Check the following box if the filing is a final amendment reporting the results of the tender offer:  ¨
 

 


 
 
 
 
 
 
    
This Amendment No. 6 filed with the Securities and Exchange Commission on April 15, 2011, amends and supplements the Tender Offer Statement filed on Schedule TO (as amended or supplemented, the “Schedule TO”) with the Securities and Exchange Commission on March 28, 2011, by Quest Diagnostics Incorporated, a Delaware corporation (“Quest Diagnostics”), and Spark Acquisition Corporation, a Delaware corporation and wholly owned subsidiary of Quest Diagnostics (the “Purchaser”).  The Schedule TO relates to the offer by the Purchaser to purchase all the outstanding shares of common stock, par value $0.01 per share (the “Shares”), of Celera Corporation, a Delaware corporation (“Celera”), at a price of $8.00 per Share, net to the holder thereof in cash, without interest and less any required withholding of taxes, upon the terms and subject to the conditions set forth in the offer to purchase, dated March 28, 2011 (as it may be amended or supplemented, the “Offer to Purchase”), and the related letter of transmittal (as it may be amended or supplemented, the “Letter of Transmittal,” and together with the Offer to Purchase, the “Offer”), copies of which are attached to the Schedule TO as Exhibits (a)(1)(A) and (a)(1)(B), respectively.  The information set forth in the Offer to Purchase, including all schedules thereto, and the related Letter of Transmittal is incorporated herein by reference with respect to all of the applicable items in the Schedule TO, except that such information is hereby amended and supplemented to the extent provided herein.  All capitalized terms used in this Amendment No. 6 without definition have the meanings ascribed to them in the Schedule TO.
 
Item 11. Additional Information.
 
The Offer to Purchase and Item 11 of the Schedule TO, to the extent Item 11 incorporates by reference the information contained in the Offer to Purchase, are hereby amended and supplemented as set forth below:
 
Section 11(h) – “Recent Developments Relating to Celera” of the Offer to Purchase is hereby amended and supplemented by adding the following as new paragraphs to the end thereof:
 
“On April 13, 2011, the United States District Court for the Northern District of California, in connection with the action captioned McCreary v. Celera Corp., et al. (No. 3:11-cv-01618-SC), entered an order staying the case pending the resolution of the consolidated class action pending in the Delaware Court of Chancery.

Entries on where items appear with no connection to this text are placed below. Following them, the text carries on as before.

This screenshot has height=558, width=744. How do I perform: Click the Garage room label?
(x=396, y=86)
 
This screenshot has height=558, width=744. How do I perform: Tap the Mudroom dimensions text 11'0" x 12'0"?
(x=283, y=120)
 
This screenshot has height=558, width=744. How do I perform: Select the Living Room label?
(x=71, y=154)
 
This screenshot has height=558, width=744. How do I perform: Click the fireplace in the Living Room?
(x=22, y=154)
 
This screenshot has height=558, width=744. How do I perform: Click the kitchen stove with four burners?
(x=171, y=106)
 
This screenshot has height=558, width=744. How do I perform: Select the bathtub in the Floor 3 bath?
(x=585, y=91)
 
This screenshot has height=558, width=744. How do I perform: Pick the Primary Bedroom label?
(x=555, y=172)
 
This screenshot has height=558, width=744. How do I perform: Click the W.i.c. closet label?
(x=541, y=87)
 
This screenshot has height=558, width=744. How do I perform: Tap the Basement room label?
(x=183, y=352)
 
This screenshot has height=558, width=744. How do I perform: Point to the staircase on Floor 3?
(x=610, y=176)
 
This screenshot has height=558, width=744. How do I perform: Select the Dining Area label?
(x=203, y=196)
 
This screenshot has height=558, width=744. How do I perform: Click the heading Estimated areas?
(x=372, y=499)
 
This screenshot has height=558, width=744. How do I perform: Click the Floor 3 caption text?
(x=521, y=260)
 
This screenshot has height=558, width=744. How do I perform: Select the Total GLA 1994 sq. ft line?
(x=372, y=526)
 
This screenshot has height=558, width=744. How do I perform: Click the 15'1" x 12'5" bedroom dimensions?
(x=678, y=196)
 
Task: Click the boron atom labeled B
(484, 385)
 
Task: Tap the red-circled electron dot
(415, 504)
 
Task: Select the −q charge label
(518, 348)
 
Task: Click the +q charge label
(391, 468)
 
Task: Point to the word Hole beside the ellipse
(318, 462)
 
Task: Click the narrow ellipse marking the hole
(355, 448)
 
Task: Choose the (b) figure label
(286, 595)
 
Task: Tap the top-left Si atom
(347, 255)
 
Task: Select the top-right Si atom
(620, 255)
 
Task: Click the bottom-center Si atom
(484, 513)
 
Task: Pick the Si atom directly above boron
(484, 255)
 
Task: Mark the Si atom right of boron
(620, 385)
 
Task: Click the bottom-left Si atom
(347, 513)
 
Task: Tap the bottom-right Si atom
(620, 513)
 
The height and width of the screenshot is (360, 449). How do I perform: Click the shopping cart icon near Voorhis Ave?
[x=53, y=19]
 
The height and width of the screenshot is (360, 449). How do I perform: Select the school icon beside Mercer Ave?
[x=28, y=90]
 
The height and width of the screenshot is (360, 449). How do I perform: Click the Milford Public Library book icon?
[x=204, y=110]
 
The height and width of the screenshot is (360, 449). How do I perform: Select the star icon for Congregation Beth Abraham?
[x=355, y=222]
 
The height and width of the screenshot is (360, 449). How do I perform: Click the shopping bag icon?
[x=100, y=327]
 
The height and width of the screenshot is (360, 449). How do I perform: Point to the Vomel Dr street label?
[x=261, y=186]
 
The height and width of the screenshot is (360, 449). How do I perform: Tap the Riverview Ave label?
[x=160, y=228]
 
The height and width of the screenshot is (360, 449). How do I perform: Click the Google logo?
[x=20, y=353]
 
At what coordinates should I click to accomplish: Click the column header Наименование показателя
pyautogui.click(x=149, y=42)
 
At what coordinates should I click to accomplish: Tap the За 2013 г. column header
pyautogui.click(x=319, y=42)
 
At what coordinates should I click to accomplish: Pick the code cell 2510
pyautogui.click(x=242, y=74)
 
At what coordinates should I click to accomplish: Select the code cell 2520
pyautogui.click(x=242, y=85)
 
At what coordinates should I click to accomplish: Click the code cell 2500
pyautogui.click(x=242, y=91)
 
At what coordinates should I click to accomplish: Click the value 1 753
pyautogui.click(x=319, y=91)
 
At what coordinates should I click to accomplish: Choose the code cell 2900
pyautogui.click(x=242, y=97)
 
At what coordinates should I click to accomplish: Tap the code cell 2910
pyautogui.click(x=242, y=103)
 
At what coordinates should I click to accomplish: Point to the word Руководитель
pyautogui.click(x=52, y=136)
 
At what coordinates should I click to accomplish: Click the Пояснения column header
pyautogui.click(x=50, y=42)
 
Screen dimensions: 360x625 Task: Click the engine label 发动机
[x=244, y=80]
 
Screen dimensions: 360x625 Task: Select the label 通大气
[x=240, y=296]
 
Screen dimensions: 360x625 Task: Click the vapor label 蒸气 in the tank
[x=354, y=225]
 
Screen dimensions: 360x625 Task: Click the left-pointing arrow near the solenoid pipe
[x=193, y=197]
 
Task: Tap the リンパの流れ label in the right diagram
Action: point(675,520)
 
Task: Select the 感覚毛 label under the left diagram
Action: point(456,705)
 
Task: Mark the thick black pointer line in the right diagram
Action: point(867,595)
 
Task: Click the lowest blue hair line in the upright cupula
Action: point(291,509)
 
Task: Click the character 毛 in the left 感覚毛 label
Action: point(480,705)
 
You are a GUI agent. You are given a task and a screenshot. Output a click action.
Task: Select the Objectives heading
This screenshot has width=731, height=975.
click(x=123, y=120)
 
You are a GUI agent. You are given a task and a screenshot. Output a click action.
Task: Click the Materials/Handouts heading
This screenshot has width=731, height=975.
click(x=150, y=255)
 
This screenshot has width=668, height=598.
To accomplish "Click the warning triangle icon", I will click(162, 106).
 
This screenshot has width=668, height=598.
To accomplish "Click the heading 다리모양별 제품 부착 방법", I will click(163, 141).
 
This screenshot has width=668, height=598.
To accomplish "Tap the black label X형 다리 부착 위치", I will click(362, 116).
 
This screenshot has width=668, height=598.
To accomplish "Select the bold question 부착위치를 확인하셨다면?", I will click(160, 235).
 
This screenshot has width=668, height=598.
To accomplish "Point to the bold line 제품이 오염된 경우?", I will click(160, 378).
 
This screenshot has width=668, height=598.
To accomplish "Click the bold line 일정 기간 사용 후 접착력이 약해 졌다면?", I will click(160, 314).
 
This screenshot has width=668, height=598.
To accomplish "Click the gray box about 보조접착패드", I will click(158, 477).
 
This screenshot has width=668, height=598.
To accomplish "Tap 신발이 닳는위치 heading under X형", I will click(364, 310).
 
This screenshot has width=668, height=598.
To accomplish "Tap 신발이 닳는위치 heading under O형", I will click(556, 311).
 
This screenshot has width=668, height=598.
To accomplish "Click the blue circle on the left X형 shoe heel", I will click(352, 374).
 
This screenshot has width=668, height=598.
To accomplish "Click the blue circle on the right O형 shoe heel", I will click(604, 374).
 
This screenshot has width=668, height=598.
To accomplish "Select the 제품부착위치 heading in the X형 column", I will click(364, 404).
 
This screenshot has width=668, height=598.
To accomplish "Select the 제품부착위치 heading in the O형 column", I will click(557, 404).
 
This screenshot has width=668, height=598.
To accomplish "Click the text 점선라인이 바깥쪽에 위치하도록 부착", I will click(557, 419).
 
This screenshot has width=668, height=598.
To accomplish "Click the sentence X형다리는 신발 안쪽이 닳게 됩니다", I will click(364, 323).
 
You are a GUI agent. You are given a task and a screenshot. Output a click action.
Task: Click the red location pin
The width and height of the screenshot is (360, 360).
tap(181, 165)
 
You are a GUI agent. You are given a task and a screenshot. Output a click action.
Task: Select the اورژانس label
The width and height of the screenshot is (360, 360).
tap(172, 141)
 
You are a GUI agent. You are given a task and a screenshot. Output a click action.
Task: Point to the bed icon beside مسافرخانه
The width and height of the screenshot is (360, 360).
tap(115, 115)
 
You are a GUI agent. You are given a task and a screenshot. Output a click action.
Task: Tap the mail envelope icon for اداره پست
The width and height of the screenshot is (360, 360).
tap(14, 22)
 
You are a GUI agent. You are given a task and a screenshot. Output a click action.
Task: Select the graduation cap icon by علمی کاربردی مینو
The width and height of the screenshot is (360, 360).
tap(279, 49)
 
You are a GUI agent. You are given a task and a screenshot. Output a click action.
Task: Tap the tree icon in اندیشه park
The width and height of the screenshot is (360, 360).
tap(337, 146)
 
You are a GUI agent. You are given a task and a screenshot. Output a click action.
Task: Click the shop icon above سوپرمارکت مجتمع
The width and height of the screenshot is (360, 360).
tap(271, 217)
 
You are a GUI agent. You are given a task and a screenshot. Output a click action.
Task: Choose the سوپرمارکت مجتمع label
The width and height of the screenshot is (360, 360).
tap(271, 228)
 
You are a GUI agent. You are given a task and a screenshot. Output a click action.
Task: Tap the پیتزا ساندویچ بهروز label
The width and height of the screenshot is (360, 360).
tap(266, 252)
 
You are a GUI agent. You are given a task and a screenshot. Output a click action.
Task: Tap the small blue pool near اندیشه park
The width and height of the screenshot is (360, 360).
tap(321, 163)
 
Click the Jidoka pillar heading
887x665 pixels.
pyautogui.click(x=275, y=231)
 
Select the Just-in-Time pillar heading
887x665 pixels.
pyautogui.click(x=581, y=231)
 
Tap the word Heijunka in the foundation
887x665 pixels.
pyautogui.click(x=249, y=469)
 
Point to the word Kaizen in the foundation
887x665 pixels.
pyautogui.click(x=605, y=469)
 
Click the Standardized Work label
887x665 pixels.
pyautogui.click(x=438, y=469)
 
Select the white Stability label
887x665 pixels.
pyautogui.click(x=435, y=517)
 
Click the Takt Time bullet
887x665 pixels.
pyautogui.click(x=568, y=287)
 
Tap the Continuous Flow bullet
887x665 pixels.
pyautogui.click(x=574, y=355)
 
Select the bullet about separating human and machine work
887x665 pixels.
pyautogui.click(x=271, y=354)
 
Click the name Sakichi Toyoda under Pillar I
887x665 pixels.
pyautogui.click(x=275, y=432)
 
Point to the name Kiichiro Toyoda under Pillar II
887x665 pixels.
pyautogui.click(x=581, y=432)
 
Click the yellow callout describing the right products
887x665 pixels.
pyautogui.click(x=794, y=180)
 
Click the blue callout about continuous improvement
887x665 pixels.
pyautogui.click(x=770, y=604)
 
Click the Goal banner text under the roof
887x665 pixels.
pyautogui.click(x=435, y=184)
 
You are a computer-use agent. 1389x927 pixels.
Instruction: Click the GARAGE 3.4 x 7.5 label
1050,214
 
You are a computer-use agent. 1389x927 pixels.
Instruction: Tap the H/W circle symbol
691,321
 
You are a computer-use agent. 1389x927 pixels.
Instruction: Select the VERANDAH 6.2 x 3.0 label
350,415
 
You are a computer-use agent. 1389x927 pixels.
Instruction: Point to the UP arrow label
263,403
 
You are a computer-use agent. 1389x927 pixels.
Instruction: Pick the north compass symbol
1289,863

On April 14, 2011, the United States District Court for the Northern District of California, in connection with the pre-existing derivative lawsuit captioned In re Celera Corp. Derivative Litigation (No. C 10-02935 JW), entered an order that, among other things, denied the plaintiffs’ motion for leave to amend the consolidated complaint to assert putative class action claims against members of the Celera Board, Quest Diagnostics and the Purchaser relating to the proposed Merger between Celera and the Purchaser.  As a result, neither Quest Diagnostics nor the Purchaser are party to this lawsuit.”
 
 
 
 
 

 
 
SIGNATURES
 
After due inquiry and to the best of my knowledge and belief, I certify that the information set forth in this statement is true, complete and correct.
 
Dated:  April 15, 2011
    
  SPARK ACQUISITION CORPORATION  
         
         
  By:   /s/ Robert A. Hagemann  
    Name:  Robert A. Hagemann  
    Title:  President  
         
 
 
  QUEST DIAGNOSTICS INCORPORATED  
         
         
  By:   /s/ William J. O’Shaughnessy, Jr.  
    Name:  William J. O’Shaughnessy, Jr.